- The building in 2023
- Interactive map of the 35 and 37 Walmgate area
- Former names: City Arms (No. 37)

General information
- Type: House; now takeaway and restaurant
- Location: Walmgate, York, England
- Coordinates: 53°57′25″N 1°04′35″W﻿ / ﻿53.9569°N 1.0763°W
- Year built: c. 1740; 286 years ago
- Renovated: 1830–1840 (No. 37 sub-divided, converted and extended) Late 19th century (altered) 20th century (altered)
- Closed: Early 20th century (No. 37; as a pub)

Design and construction

Listed Building – Grade II
- Official name: 35 and 37, Walmgate
- Designated: 14 March 1997
- Reference no.: 1256337

= 35 and 37 Walmgate =

Listed building in York, England

35 and 37 Walmgate is a Grade II listed building on Walmgate in York, England. Originating as a timber‑framed house, probably of 16th‑century date, it was rebuilt and altered several times, including a brick front and refitted interior around 1740 and further additions in the 19th century. Later in that century the frontage was remodelled with shop windows, and No. 37 was divided and converted into the City Arms public house, which remained in use into the early 20th century. By the time of its listing in 1997 the building was described as a shop with an electricity substation. Today Nos. 35–37 are occupied by a Korean takeaway and restaurant, respectively.

==History==
The building at the corner of Walmgate and Dennis Street began as a timber-framed house, probably dating from the 16th century, with an early wing added to the south‑west. The front was rebuilt in brick and the interior refitted around 1740. Further additions were made in the early 19th century, including a wing behind the south‑east end facing Dennis Street. Later in the century the side facing Dennis Street was rebuilt and the front altered to incorporate shop windows. In this period No. 37 was divided and converted into the City Arms public house, with additional changes made through the 19th and 20th centuries. By the time of its listing in 1997 it was described as a shop with an electricity substation, following the stripping‑out of No. 37.

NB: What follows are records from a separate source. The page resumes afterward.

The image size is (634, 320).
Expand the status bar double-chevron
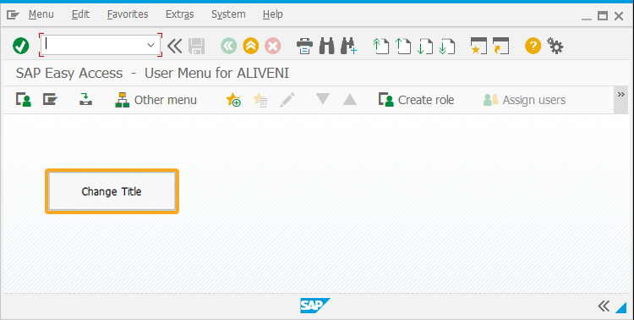[604, 306]
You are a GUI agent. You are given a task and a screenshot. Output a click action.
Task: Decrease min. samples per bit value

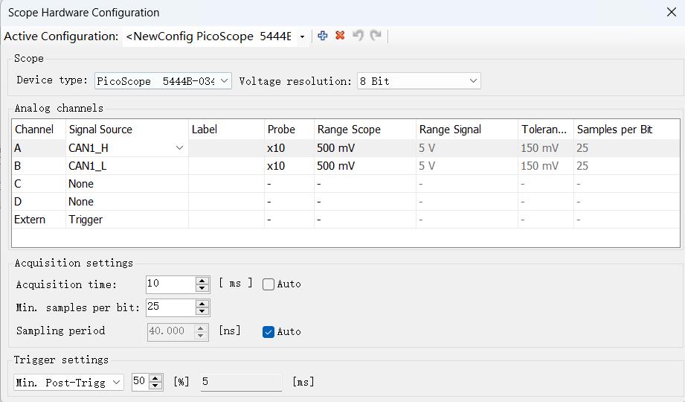pyautogui.click(x=202, y=311)
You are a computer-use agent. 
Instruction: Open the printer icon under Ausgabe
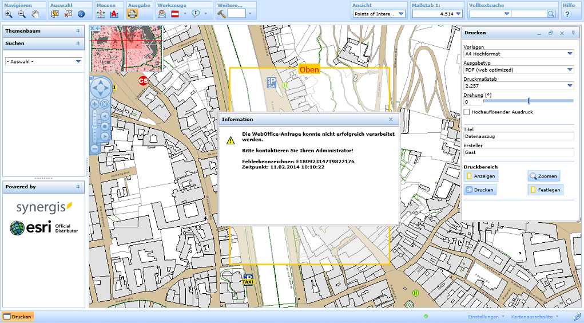(x=132, y=14)
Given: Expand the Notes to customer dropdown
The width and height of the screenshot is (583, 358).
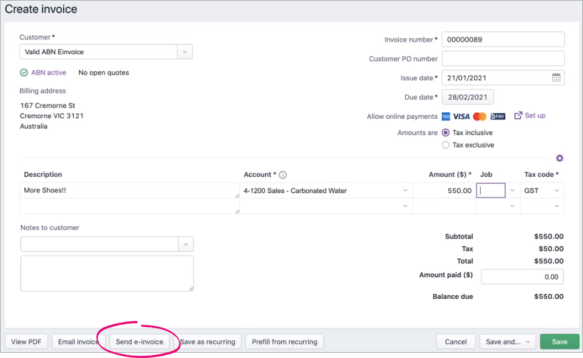Looking at the screenshot, I should pos(184,243).
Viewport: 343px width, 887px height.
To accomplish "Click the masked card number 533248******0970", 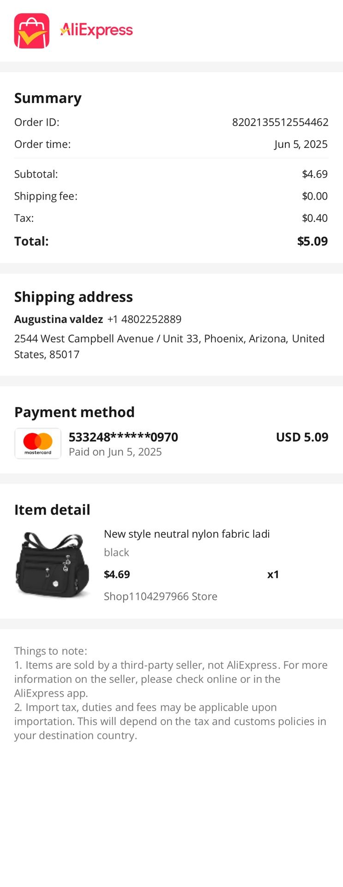I will click(x=123, y=437).
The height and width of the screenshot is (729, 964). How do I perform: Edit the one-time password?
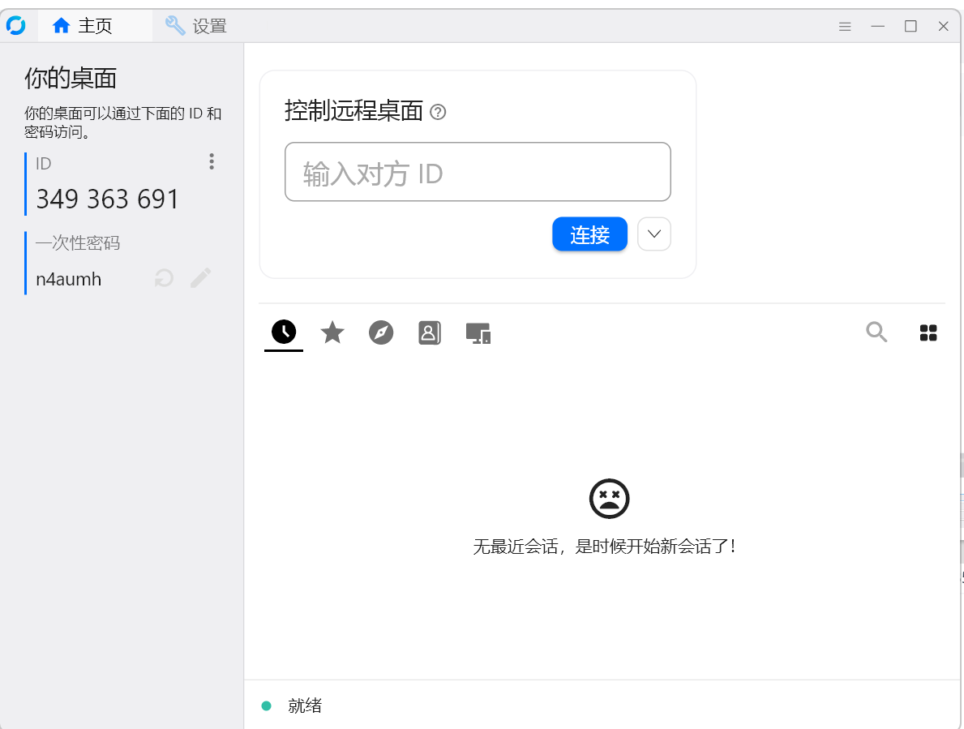coord(200,278)
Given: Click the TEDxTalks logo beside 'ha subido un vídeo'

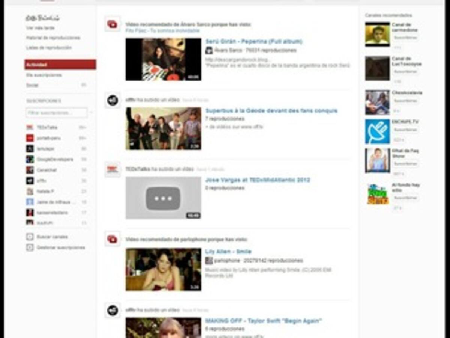Looking at the screenshot, I should tap(112, 169).
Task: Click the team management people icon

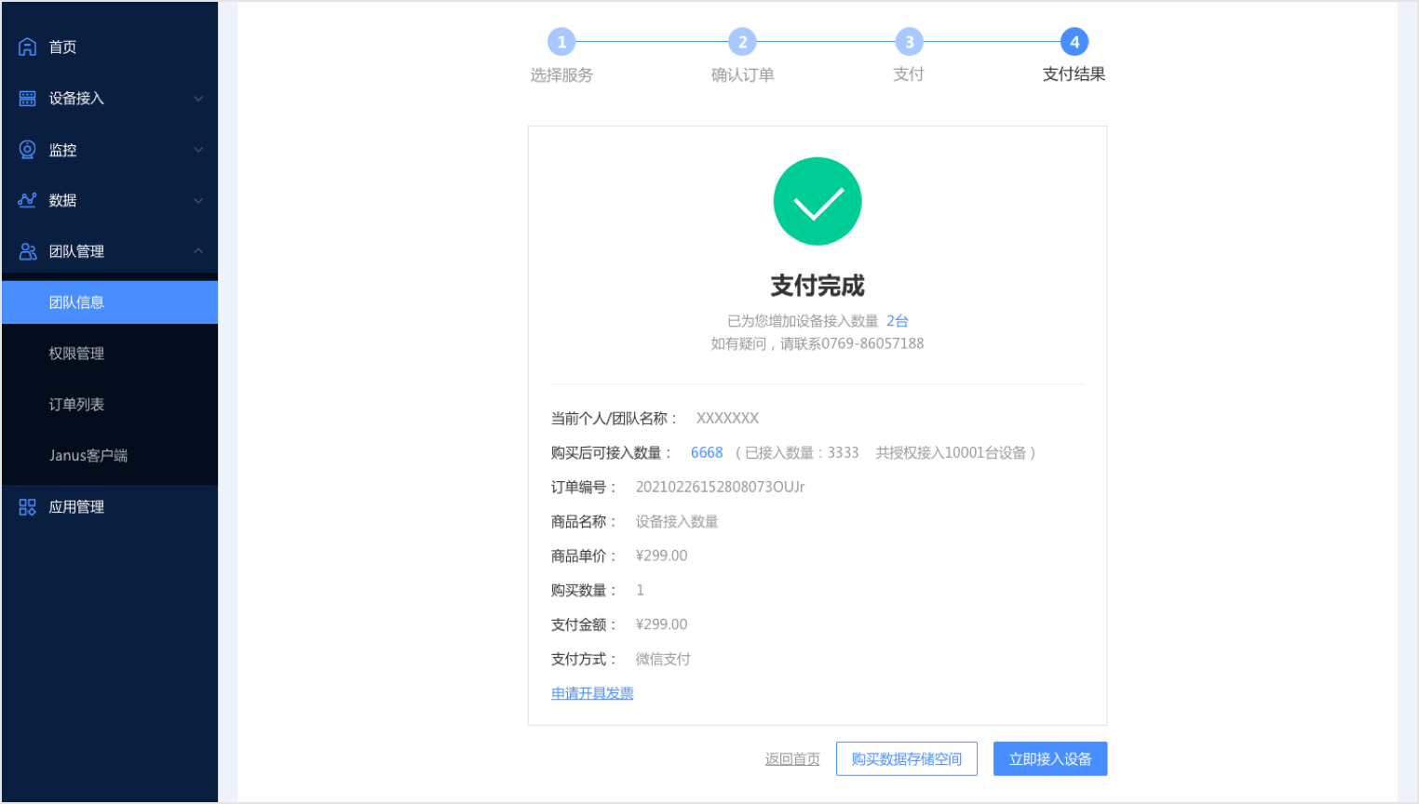Action: [28, 251]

The 1851 directory of Kingston-upon-Hull and York records Thomas Agar at No. 35; there is no entry for No. 37. The Ordnance Survey map surveyed in 1851 and published the following year shows the City Arms public house, in the position corresponding to the present No. 37. The 1885 directory for York lists Charles Jackson at No. 35, a general shop, and John L. Webster at No. 37, the City Arms Inn. The pub appears on the 1891 Ordnance Survey map. The 1913 Kelly's Directory of the North and East Ridings of Yorkshire records George H. Harrison at the City Arms. The building no longer had the public house designation by the 1931 Ordnance Survey map.

In 1968 the site was included within the newly established Central Historic Core conservation area, and on 14 March 1997, Nos. 35–37 were designated a Grade II listed building. No. 35 is now occupied by a Korean takeaway, and No. 37 by a Korean restaurant, Little Asia. No. 37 was formerly the home of the restaurant Le Cochon Aveugle, which closed in 2022.

==Architecture==
The building has a timber‑framed core. At ground level, No. 35 stands on a stone base with a timber shopfront, while No. 37 has a glazed‑brick frontage from its time as an inn. The upper storey is finished in incised render with a brick dentil band, and the extension to No. 37 is stuccoed. The roof is steeply pitched and slated.

No. 37's frontage in 2018

The front is two storeys with three upper windows. No. 35 has a shopfront with uprights supporting a fascia and moulded frieze, with a part‑glazed panelled door and divided overlight to the left of a plate‑glass window. The frontage to No. 37 has uprights with moulded faience capitals beneath a plain frieze and a fluted timber cornice on bulbous brackets with small gablets. Its four‑panel door, set to the right, has an overlight of coloured leaded glass; other openings are now boarded. The first‑floor windows are two‑light casements with divided transom lights above a raised band.

==See also==

- Listed buildings in York (within the city walls, southern part)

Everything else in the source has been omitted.